Inquieto, es difícil encontrarlo en su oficina de Parque Patricios. Más bien se lo puede ver con su uniforme verde y rojo al frente de los operativos. Una de sus máximas es “jamás des una orden detrás de un escritorio sin estar al lado de la gente con tu equipo”. Conduce una fuerza compuesta por 887 empleados administrativos, operadores (hay 50 por turno para atender las 1500 llamados diarias al 107) y choferes, 30 médicos propios y más de 2000 de guardia en los distintos hospitales de la Ciudad. Tiene 160 ambulancias con equipos de última generación (1 psiquiátrica, 1 móvil de terapia intensiva de adultos, 3 de neonatología -2 de alta complejidad-, 2 de apoyo logístico y 1 unidad coronaria de adultos) que no deben tardar mas de 14 minutos en llevar a heridos o enfermos, 2 helicópteros que pueden transportar pacientes graves en un tiempo entre 5 y 7 minutos hacia un hospital y móviles especiales, como los 2 DEES (Dispositivo de Eventos Especiales) que provee recursos materiales en el lugar de la emergencia, y el ECUES (Equipo de Comunicación de Emergencias Sanitarias). Por año realizan alrededor de 280 mil auxilios (uno cada 1 minuto y 55 segundos).
Durante la pandemia se lo vio en cada evacuación de ancianos en geriátricos y hasta en el operativo para que la gente volviera a correr de esta semana, explicando sobre la muerte de un hombre en La Paternal.
Ahora, la Legislatura Porteña quiere distinguirlo como Ciudadano Ilustre.

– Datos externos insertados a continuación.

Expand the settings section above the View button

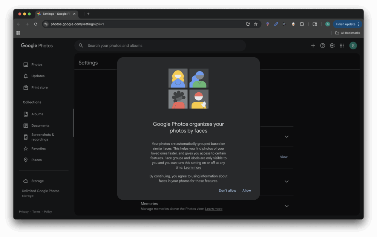pos(287,136)
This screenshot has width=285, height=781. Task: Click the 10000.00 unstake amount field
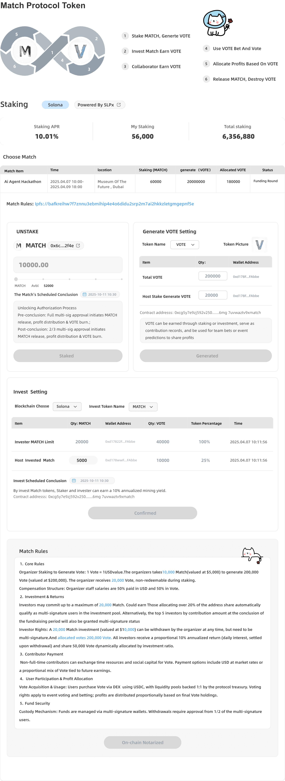pos(68,265)
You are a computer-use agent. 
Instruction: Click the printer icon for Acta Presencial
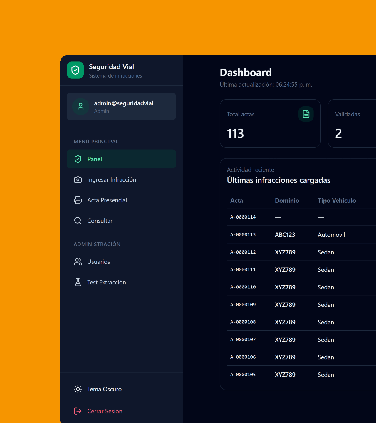pyautogui.click(x=78, y=200)
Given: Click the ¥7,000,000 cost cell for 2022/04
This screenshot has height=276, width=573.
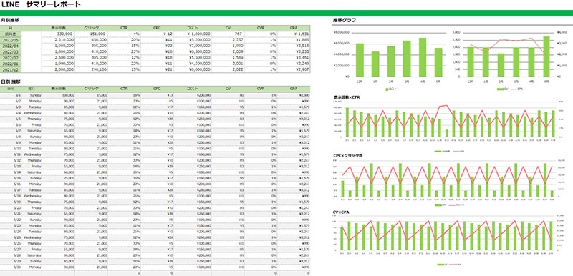Looking at the screenshot, I should [192, 46].
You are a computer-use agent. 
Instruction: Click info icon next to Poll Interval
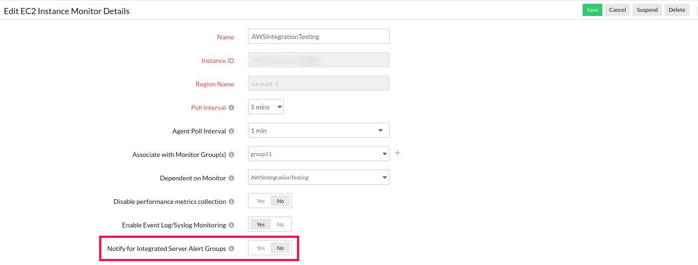[x=231, y=108]
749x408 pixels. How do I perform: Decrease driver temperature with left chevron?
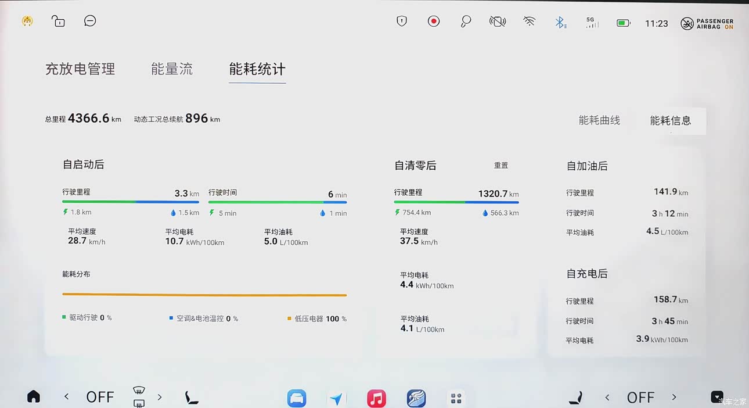click(x=67, y=397)
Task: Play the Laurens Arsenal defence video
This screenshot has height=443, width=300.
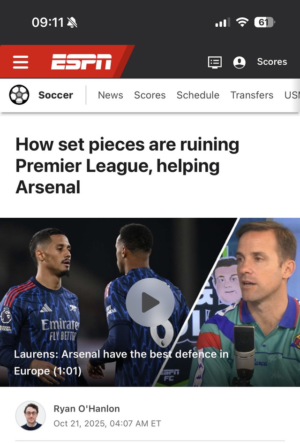Action: pyautogui.click(x=150, y=302)
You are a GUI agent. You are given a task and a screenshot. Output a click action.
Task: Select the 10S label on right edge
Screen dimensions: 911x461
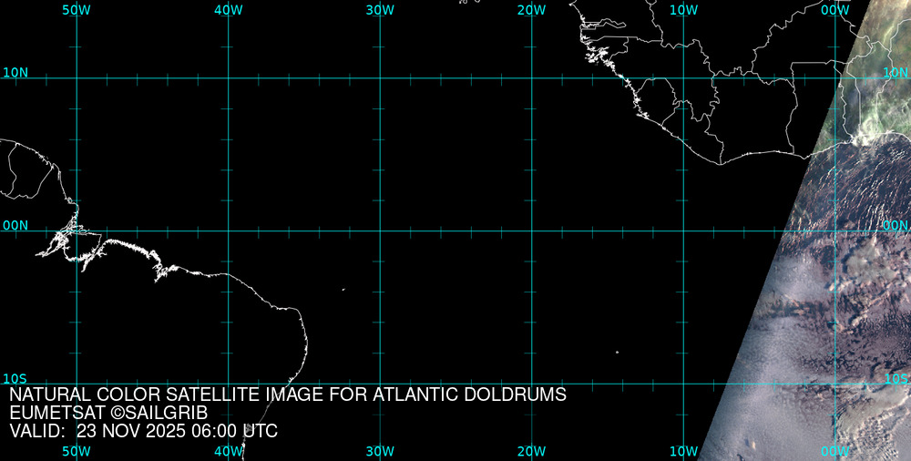(896, 378)
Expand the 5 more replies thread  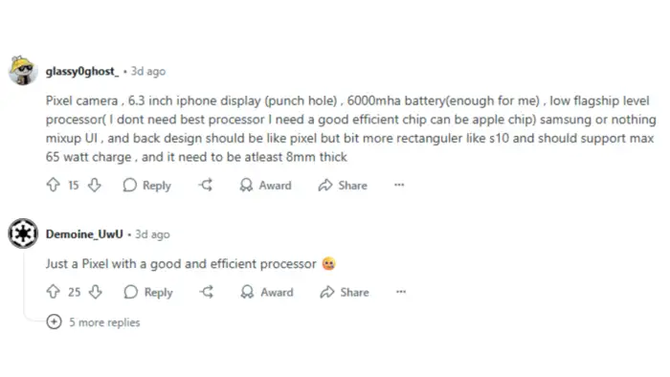coord(93,322)
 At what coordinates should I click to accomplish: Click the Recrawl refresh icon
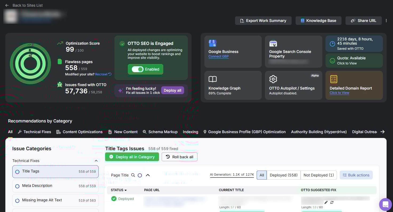click(x=110, y=74)
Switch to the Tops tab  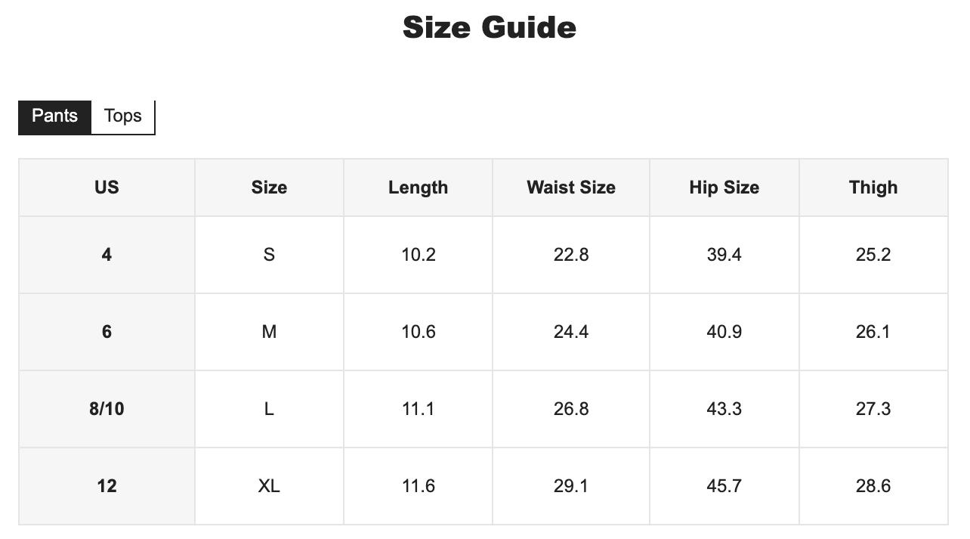coord(123,116)
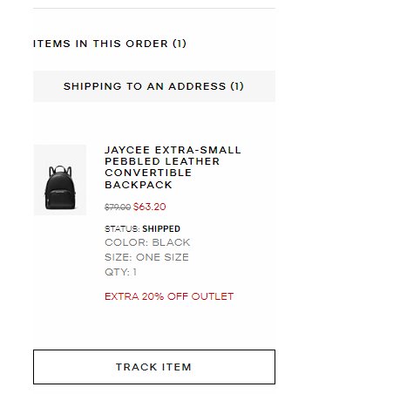Click the Qty: 1 detail line
The image size is (407, 394).
click(120, 272)
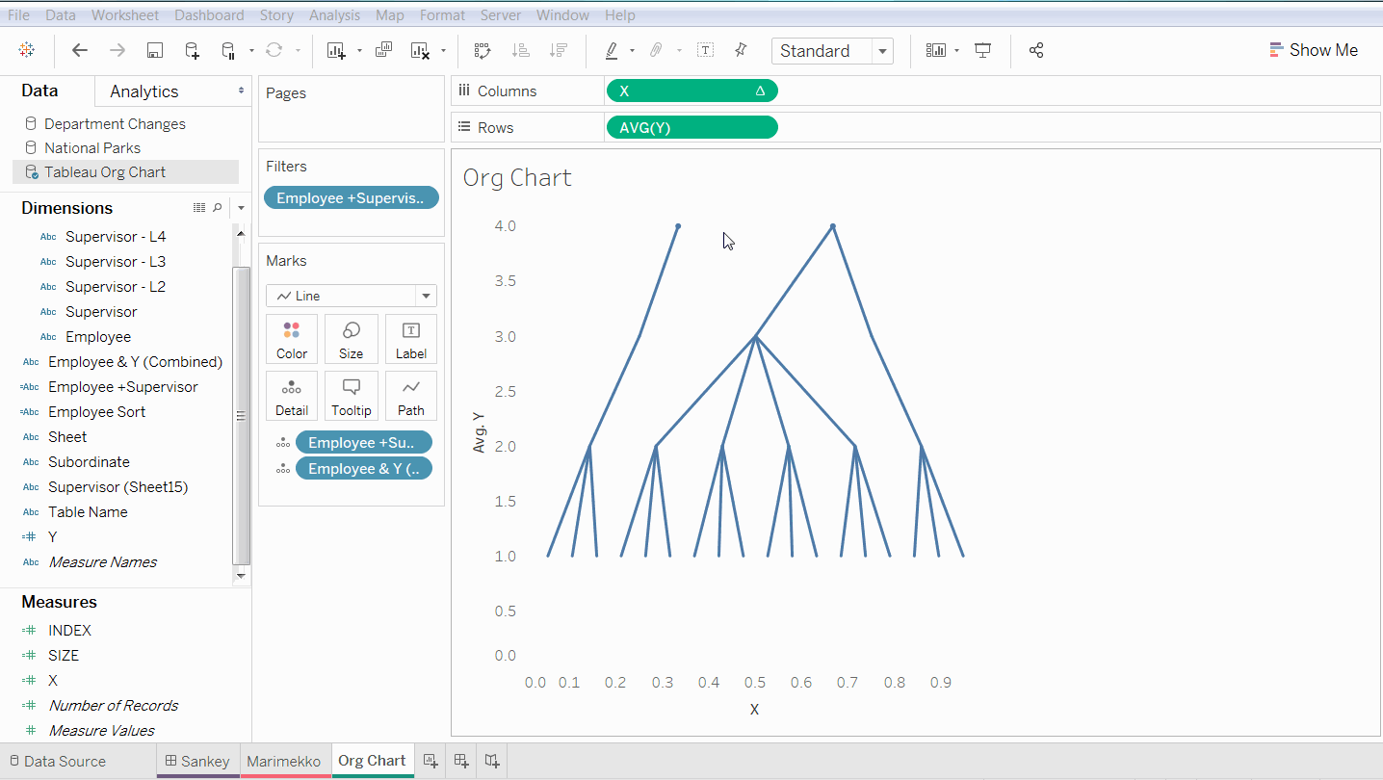
Task: Select the Marimekko sheet tab
Action: click(x=284, y=760)
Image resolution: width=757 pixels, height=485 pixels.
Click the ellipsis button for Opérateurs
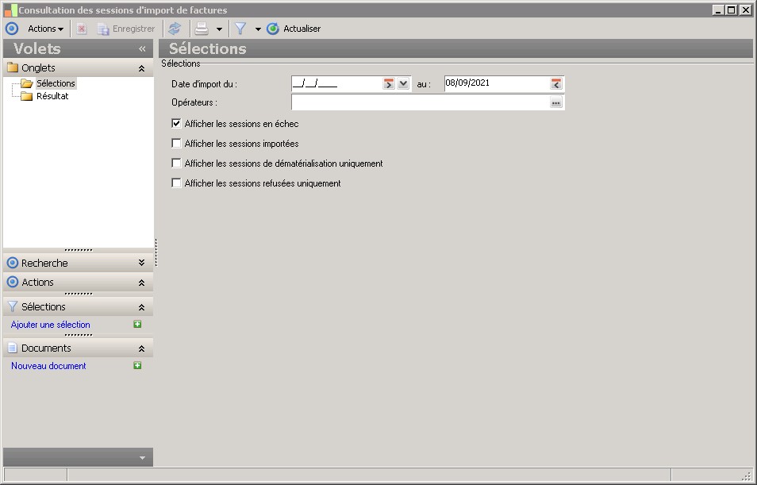[x=556, y=102]
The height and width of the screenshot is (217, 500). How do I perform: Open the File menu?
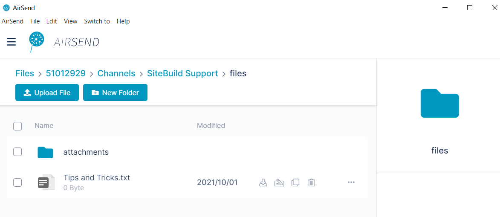(x=35, y=21)
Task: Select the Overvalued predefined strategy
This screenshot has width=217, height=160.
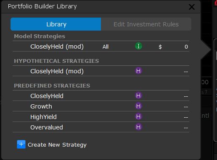Action: 101,127
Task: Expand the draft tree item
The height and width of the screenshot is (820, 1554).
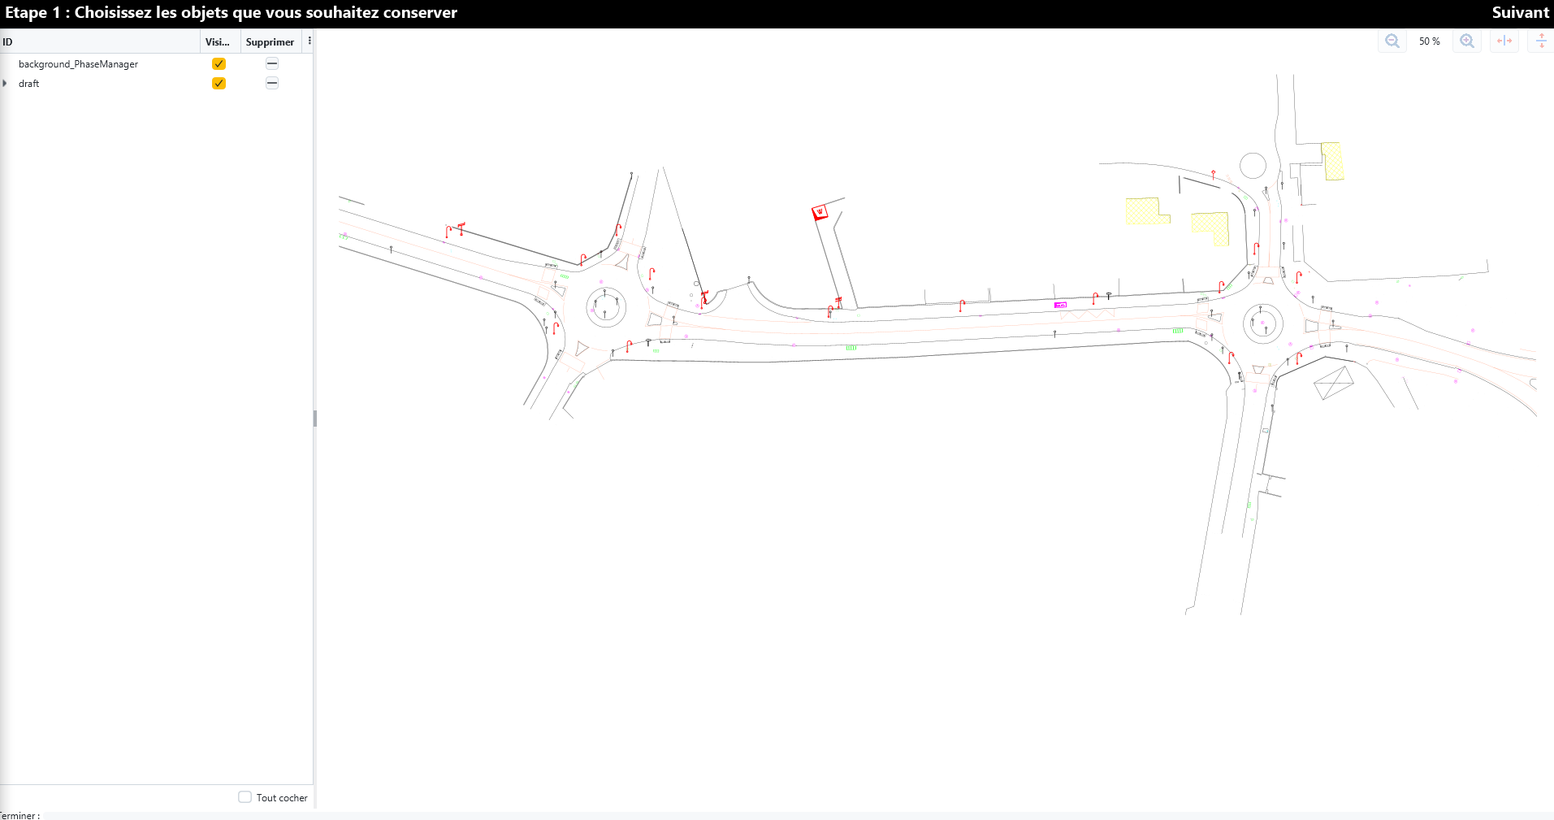Action: (x=6, y=84)
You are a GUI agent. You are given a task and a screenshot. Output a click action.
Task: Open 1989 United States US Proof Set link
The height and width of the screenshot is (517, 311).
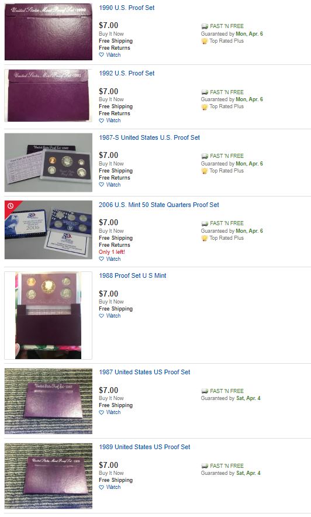pyautogui.click(x=144, y=447)
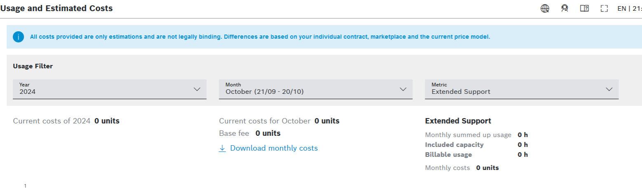Open the support headset icon
This screenshot has width=642, height=193.
click(565, 8)
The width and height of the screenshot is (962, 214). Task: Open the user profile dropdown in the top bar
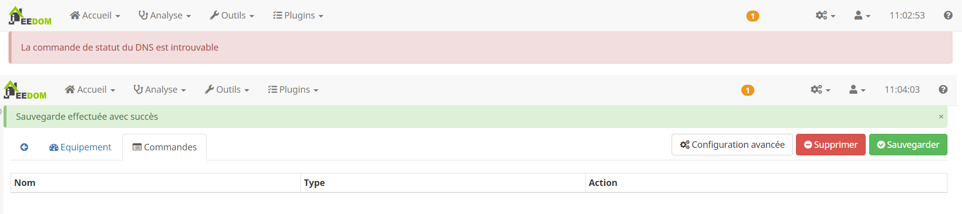tap(862, 16)
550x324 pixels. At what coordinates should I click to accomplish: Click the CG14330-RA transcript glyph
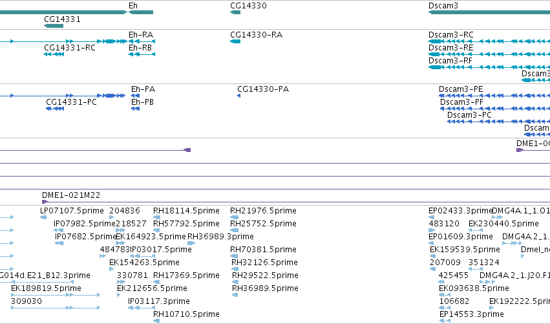(235, 41)
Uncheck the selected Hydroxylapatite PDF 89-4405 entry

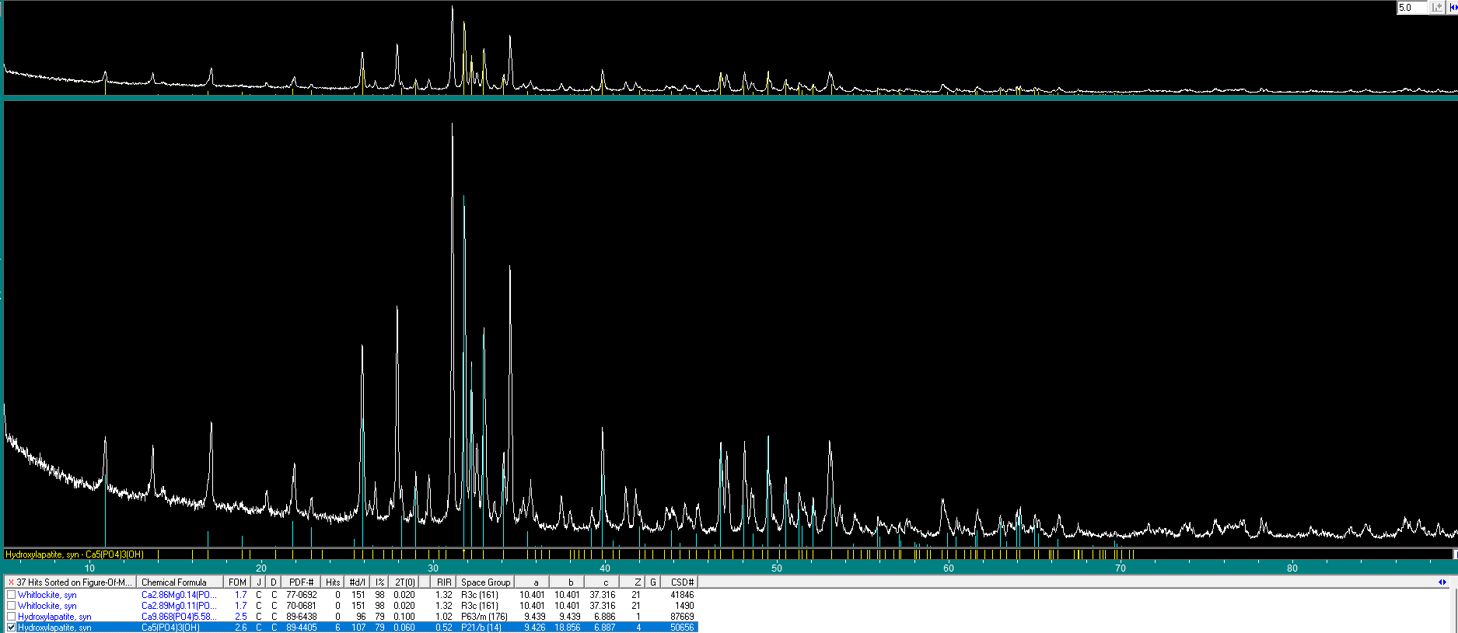coord(11,628)
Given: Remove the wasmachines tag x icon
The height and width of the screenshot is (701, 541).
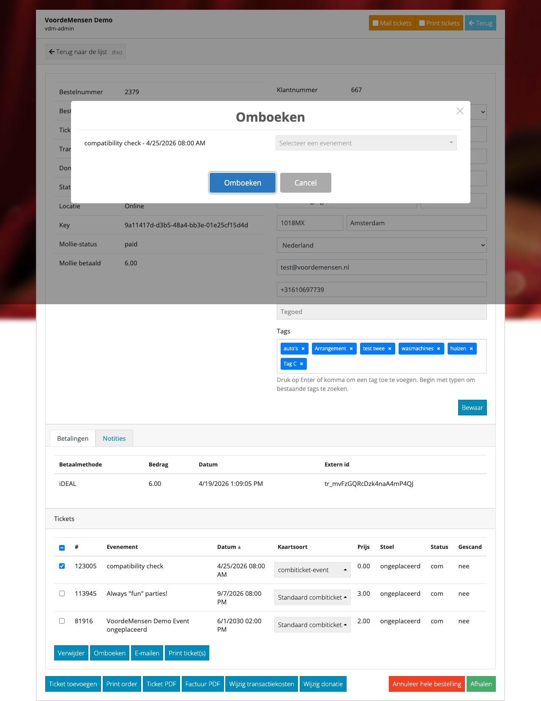Looking at the screenshot, I should 439,349.
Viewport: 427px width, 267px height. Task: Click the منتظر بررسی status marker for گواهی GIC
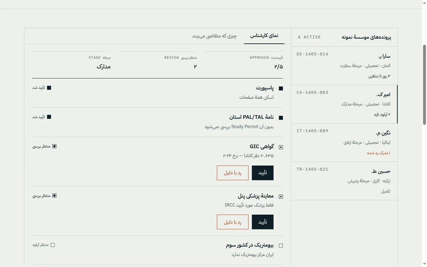44,146
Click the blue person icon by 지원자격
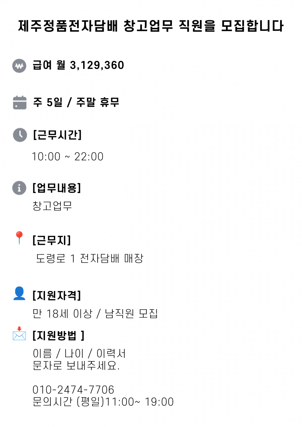 (x=19, y=293)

El proyecto de Ley impulsado por el legislador del Frente de Todos Leandro Santoro y avalado por todos los bloques que integran el cuerpo señala, entre los motivos, “su trayectoria en el campo de la medicina y la emergentología, como así por su incansable accionar para luchar por la vida en situaciones de emergencia y catástrofes dentro del ámbito de nuestra ciudad”. Y agrega: “Es una de las personalidad más relevantes en la atención de emergencias en la Ciudad Autónoma de Buenos Aires a lo largo de casi 30 años”.
El doctor Alberto Crescenti tuvo como ídolo de niño a un arquero con apodo de super héroe. De grande, su héroe fue el doctor René Favaloro. Después de dispararse al corazón, de su suicidio, la misma Legislatura lo declaró Ciudadano Ilustre post mórtem. A Crescenti, el homenaje se lo harán en vida. Se hará justicia.